X-Factor Gets It’s Own Algerian Muslim


Bookmark and Share

X-Factor #217 CoverAs if taunting right wing over-reactors, writer Peter David highlighted character Monet is a Muslim of Algerian descent.  In Marvel‘s X-Factor, New York City Mayor J. Jonah Jameson and members of X-Factor including Monet, Guido and Siryn deal with protesters who resemble last year’s “Ground Zero” protests.

David dares the venomous internet hate to be turned his way, by depicting the crowd as all white.  Their statements include these gems:

America for Americans.

We need to protect our borders.

We don’t need more Muslim terrorists getting in here.

Yeah!  They’re as bad as mutants!

X-Factor #217

That’s just some of the quotes in one panel alone.  Didn’t Marvel learn their lesson with depicting the Tea Party and white people?  To those hate tinged statements, mutant Monet responds with a bold declaration:

Oh, really? I’m a Muslim and a mutant…

And in a simple few pages the allegory of mutant plight shifted to speak for current tensions with Muslims here in America.  The “X” line of comics has traditionally been a great narrative of civil right and racial issues in the United States.

From it’s earliest days, it could easily be pigeonholed into being nothing more but a comic book version of the civil rights struggles that were being fought when the X-men first debuted in 1963.  With factions representing Malcolm X and Martin Luther King Jr it was easy to see there was more to this comic book series.  In the 80’s the focus turned to gay rights, with some mutants revealing they were gay and in one story line AIDS was discussed as a plague ravaged that community.

But today, David has shifted the focus to modern hate, that of Muslims.  He lays it right out there with these two statements by protesters:

All mutants want to take over the world.

and

And Muslims, too. It’s right in your sacred texts. You guys are at war with Christianity. And your mosques are really secret terrorist training camps.

Monet doesn’t respond with the best rebutal, that comes from white Mayor J. Jonah Jameson (the same guy who used to torture Spider-Man and run the Daily Bugle):

Funny thing: I keep hearing that from the far ends of the both sides: ‘We want our country back.’ Where’d it go? If neither side has it, then who took it? Guess what? I did.

Me and my big white ancestors. We came rolling in and took it from the people who were here in the first place. And right after we did that, we kidnapped people from Africa to help us build it. And now we’re all worried that karma’s coming back to bite us on the keister. So we got to fight back because otherwise a hundred years from now, we might be the ones living in reservations and dying a small pox.

We can do that. Keep everyone we’re afraid of out.
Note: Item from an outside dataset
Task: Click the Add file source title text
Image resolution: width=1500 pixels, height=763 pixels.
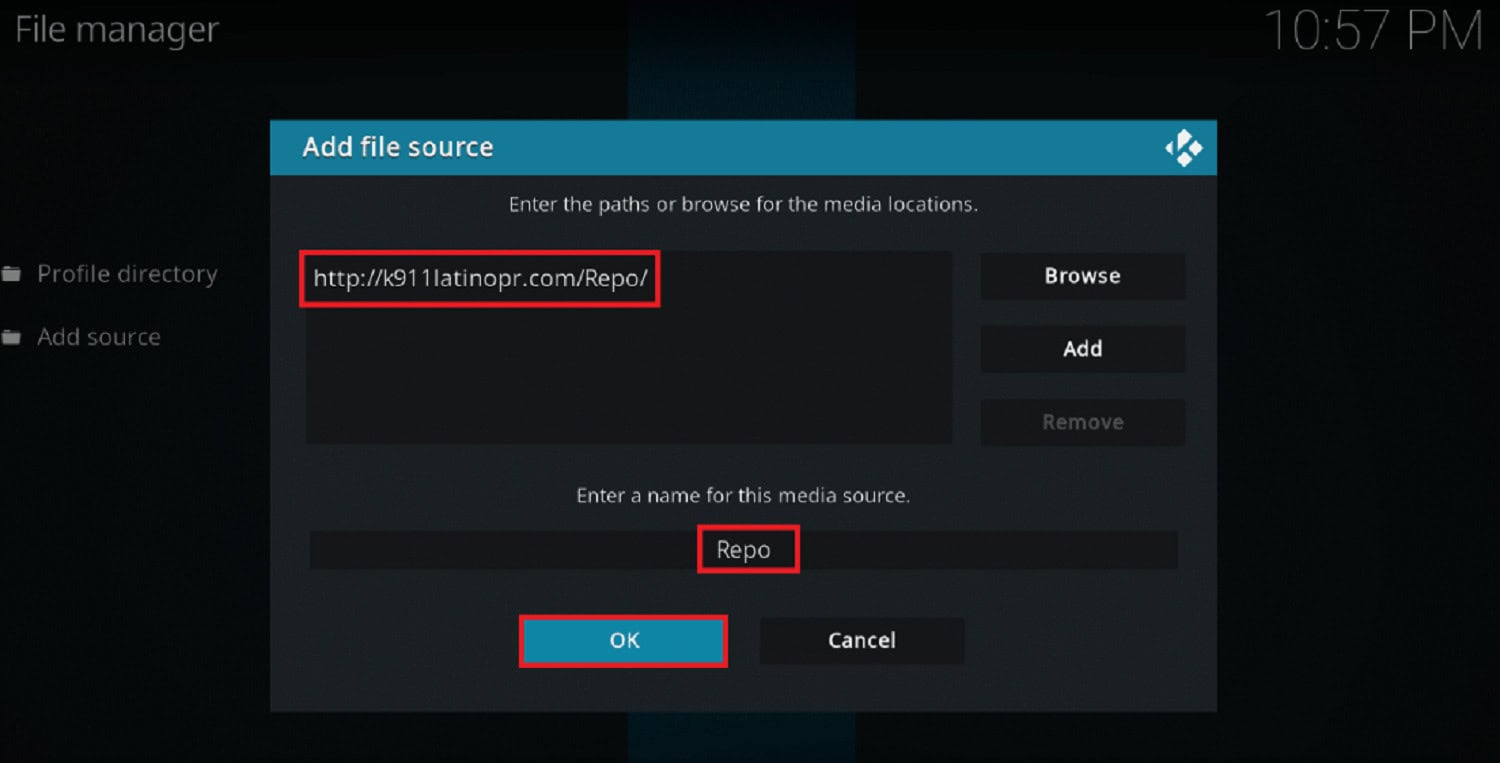Action: [398, 147]
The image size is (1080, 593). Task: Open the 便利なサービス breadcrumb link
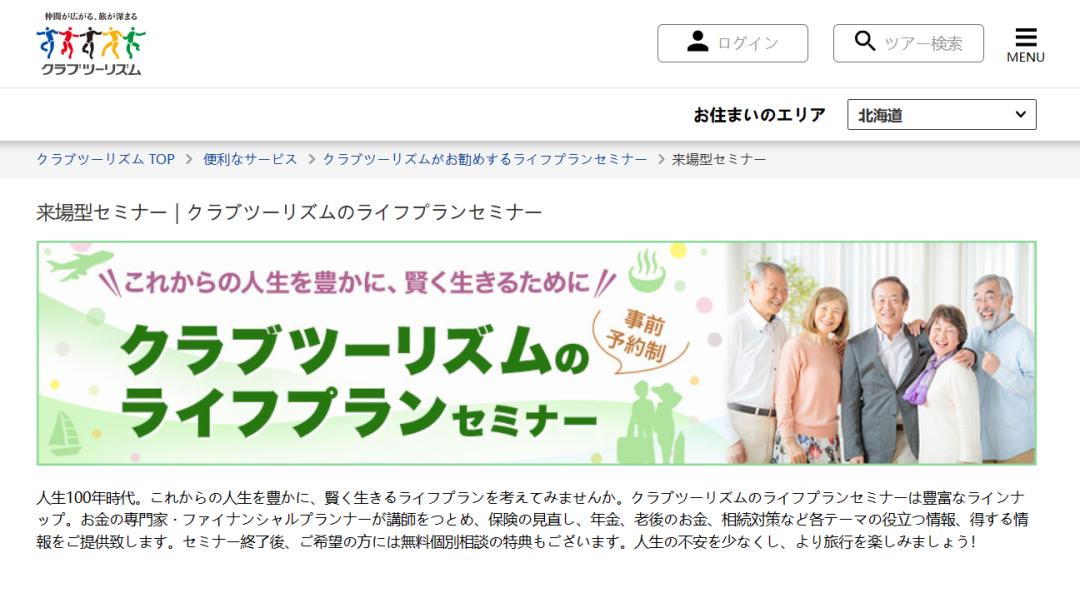pyautogui.click(x=250, y=159)
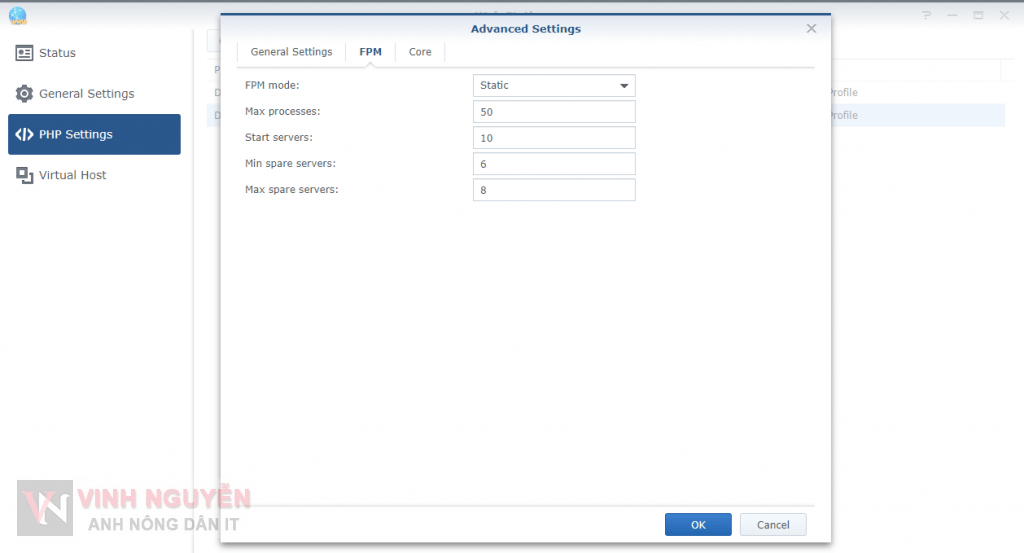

Send intruders back where they came from, or maybe put ‘em in camps like World War II, ’cause we’re afraid they’re terrorists. Or maybe… And it’s a crazy idea, I know… Maybe we can stop treating everybody like they’re the damned enemy.

And there we have it, Peter David has a clear message for the white haters who have raged before.  As Andrew Belonsky at Death and Taxes points out:

Writer Peter David’s message starts to become clear: bigotry, real or imagined, toward Muslims or mutants, goes against the American grain, and treating “different” people like the enemy does the nation no favors.

It was an Algerian Muslim who launched the last round of protests from the right when one was made a Batman over at DC Comics.  Peter David seems to continue to dare society with this latest plot twist.  His writing has been very gay friendly, which has lead to honors from GLAAD for his portayal.

But, the question remains, will the right throw a hissy-fit like they did over Batman/Nightrunner?  If they do, they defeat their original claims their issue was with an unrealistic portrayal of Algerians and French.  But, likely this great series will fly under the radar of the hatemongers.

No matter what, David pushes the envelope, and has drawn a line in the sand.  He’s daring the right to respond, and we’ll see if they take up his clear challenge.